Genç ve başarılı hukukçumuz Levent Bıçakçı, UEFA Tahkim Kurulu üyesidir. Prof. Dr. Mehmet Binnet, UEFA Sağlık kurulu'nda görev almıştır... Şenes Erzik, malum, UEFA Asbaşkanıdır. Kulüplerarası Müsabaka Komisyonu başkanlığı da ona emanet edilmiştir. Futbolumuz ülkeyi Avrupa'ya taşımaktadır.
* * *
Peki kulüplerimizin Avrupa'ya taşınması? Orada biraz durmamız gerekiyor...
Yıllardan beri ligimizin standartlarını Avrupa düzeyine çıkaramadık. Elbette Malta, Lüksemburg, Avusturya, Macaristan ve Slovakya'dan iyi durumdayız ama, hala önümüzde sollamamız gereken ülkeler var... Galatasaray'ı övmek ve Galatasaray'la övünmekle Avrupalılaşamayacağımız kesindir.
Galatasaray, Avrupa'nın en iyi takımları arasında yerini almış, hepimizin gururu olmuştur. Ne var ki öteki takımlarımız için Avrupa hala uzak bir idealdir.
Örneğin şu UEFA Kupası'na katılma mücadelesi... Türkiye'den iki takım Avrupa'nın ikinci önemli futbol organizasyonunda yer alacak önümüzdeki yıl. Bunlardan biri, elemesiz Türkiye Kupası galibi ya da finalisti olacak... Antalyaspor büyük bir olasılıkla Galatasaray karşısında finali kaybetse bile UEFA vizesini - elemesiz - alacak... Öteki takım ligden çıkacak... Lig üçüncüsü, elemeyle UEFA Kupası'na katılacak.
* * *
Türkiye Ligi, zirvede beklendiği biçimde şekilleniyor. Şampiyonluk - mucizeler olmazsa - Galatasaray'ın hakkıdır... Lig ikinciliği de Beşiktaş'ın oluyor. Zirvenin son beş haftadaki heyecanı, üçüncülük mücadelesinde doruklara çıkacak.
Gaziantepspor, Denizlispor'la birlikte yaptığı sezon başı sürprizini bugüne kadar taşıdı. Artık bu takımın üçüncülüğüne kimse sürpriz diyemez. UEFA Kupası yarışında Celal Doğan'ın ekibi önemli bir avantajla önde. Fenerbahçe ise bilinen sorunu yönetim hataları ve teknik noksanlardan dolayı ligde sürekli dengesiz sonuçlar alıyor... Şampiyonluk hedefiyle başladığı ligde ikincilik hesaplarını da erken kapattığı için üçüncülük mücadelesi yapıyor... Arada Samsunspor'un tehdidinden de kurtulamıyor...

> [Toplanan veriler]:
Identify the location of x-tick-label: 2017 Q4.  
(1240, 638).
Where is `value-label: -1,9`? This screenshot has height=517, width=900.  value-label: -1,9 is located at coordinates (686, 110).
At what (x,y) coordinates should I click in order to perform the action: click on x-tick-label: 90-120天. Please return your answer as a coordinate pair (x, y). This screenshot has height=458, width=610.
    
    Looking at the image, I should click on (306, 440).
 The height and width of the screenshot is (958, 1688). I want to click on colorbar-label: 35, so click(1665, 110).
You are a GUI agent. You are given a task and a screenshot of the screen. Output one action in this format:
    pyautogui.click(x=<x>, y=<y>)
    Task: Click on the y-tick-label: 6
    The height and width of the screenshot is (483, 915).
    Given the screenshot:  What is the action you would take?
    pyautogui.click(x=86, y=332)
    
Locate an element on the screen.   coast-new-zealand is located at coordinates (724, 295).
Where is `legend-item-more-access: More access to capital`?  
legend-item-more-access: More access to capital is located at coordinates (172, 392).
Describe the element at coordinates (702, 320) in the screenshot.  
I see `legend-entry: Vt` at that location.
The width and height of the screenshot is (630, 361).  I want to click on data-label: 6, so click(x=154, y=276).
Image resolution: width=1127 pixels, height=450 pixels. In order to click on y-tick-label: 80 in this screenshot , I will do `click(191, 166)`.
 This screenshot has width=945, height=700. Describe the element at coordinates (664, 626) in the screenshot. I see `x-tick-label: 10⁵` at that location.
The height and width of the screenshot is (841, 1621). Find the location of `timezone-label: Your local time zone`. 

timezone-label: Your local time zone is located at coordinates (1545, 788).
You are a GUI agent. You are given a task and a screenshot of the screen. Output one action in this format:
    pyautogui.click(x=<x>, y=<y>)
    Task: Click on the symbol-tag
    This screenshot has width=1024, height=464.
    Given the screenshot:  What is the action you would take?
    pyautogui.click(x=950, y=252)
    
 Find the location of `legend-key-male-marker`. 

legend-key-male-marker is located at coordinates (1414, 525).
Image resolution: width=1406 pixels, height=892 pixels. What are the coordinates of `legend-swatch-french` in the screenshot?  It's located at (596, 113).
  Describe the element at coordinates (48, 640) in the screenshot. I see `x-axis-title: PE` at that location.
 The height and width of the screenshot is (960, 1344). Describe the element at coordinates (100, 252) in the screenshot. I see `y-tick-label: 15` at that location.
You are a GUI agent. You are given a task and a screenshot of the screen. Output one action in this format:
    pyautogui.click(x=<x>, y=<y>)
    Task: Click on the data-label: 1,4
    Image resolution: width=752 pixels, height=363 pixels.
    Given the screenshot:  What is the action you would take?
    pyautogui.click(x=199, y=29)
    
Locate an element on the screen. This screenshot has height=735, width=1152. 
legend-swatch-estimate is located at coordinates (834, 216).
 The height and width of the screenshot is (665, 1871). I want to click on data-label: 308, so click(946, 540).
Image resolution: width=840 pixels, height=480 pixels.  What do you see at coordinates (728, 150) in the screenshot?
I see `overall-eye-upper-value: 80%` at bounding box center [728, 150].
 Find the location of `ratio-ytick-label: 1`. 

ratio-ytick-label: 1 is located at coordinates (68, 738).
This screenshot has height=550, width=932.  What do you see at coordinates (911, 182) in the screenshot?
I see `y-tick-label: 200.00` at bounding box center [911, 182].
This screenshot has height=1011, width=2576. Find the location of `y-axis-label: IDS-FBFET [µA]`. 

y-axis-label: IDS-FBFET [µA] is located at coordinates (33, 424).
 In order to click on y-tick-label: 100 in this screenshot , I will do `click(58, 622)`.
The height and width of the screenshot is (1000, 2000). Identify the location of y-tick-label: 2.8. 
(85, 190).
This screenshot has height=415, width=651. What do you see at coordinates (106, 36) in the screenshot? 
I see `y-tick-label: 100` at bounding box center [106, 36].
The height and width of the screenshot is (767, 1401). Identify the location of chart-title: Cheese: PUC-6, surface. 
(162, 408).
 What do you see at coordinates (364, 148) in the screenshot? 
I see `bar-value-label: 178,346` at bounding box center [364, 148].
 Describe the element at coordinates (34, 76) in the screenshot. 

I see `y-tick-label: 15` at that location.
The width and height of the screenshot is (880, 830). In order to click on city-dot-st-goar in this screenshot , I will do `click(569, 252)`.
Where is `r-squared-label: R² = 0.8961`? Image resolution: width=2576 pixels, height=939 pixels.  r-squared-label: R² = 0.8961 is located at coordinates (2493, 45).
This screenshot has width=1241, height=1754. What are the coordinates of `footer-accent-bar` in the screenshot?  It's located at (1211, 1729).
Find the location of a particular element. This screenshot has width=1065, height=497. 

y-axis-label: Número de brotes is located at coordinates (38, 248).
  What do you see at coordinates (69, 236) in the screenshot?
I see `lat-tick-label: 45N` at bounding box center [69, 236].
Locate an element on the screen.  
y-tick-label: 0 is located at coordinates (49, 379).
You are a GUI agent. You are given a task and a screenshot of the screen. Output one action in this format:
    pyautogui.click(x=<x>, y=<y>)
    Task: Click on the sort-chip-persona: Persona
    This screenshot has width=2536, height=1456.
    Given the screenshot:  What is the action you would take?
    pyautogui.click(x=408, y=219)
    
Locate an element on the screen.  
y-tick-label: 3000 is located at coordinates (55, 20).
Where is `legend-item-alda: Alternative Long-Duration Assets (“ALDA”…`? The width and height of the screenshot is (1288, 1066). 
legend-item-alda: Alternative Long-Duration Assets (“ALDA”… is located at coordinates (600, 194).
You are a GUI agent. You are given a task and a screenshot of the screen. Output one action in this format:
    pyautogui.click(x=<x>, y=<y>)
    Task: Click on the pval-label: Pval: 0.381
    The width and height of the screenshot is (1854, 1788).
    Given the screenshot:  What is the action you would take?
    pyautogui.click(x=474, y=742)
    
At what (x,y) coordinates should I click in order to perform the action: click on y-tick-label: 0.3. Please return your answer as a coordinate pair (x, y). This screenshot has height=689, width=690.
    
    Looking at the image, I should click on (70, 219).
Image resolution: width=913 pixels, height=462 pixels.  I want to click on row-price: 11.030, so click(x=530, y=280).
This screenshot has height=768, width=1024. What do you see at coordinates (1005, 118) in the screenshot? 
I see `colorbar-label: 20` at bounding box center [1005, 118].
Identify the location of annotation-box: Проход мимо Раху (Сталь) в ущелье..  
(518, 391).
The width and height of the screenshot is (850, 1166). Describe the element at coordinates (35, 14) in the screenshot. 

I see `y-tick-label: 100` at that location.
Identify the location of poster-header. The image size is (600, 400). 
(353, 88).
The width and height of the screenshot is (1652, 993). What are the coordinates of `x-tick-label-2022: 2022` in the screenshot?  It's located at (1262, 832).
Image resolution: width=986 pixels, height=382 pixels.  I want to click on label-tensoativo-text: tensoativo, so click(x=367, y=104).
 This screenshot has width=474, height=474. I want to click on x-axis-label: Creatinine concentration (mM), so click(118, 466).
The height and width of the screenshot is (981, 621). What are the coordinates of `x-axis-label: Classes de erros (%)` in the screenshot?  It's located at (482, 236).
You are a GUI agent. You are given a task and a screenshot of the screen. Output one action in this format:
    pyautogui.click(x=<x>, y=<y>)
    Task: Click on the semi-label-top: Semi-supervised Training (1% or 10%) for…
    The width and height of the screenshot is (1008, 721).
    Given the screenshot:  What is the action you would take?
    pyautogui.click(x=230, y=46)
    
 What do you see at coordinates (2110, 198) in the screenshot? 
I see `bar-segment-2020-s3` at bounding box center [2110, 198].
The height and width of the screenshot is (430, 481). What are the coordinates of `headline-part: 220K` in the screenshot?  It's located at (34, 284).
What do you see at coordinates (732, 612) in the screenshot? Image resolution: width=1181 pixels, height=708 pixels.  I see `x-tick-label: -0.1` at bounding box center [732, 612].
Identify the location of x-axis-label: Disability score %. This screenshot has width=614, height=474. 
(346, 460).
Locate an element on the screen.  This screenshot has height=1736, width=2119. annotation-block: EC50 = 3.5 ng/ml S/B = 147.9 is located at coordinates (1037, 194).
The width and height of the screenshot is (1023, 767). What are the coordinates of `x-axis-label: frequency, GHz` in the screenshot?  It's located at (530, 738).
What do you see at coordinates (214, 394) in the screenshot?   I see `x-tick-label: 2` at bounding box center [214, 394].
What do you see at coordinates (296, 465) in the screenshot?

> [Yapılacak İş]: Türk futbolunun Avrupa'daki yeri ve UEFA Kupası yarışı üzerine yazılmış metni, son cümlesinden sonra devam ettirerek genişletin.

> [Alıştırmanın Sonucu]:
Bir yanda milyonlarca dolarlık hayalkırıklığı yatırımı yapan Fenerbahçe... Öte yanda sezona bir milyon dolar bile harcamadan giren Samsunspor... Hafa sonunda İstanbul'da oynanacak Fenerbahçe - Samsunspor maçı bir anlamda final özelliği taşıyor. Kazanan elbette avantaj sağlayacak. Ama UEFA'ya katılma sefasını sürene kadar daha çook cefa çekecek!
UEFA'nın Leeds maçıyla ilgili olarak aldığı kararlar elbette keyif kaçırıyor... Avrupa sefası, hepimiz için cefaya dönüşüyor... Futbolumuz, Avrupalılaşma sancılarının bedelini ödüyor.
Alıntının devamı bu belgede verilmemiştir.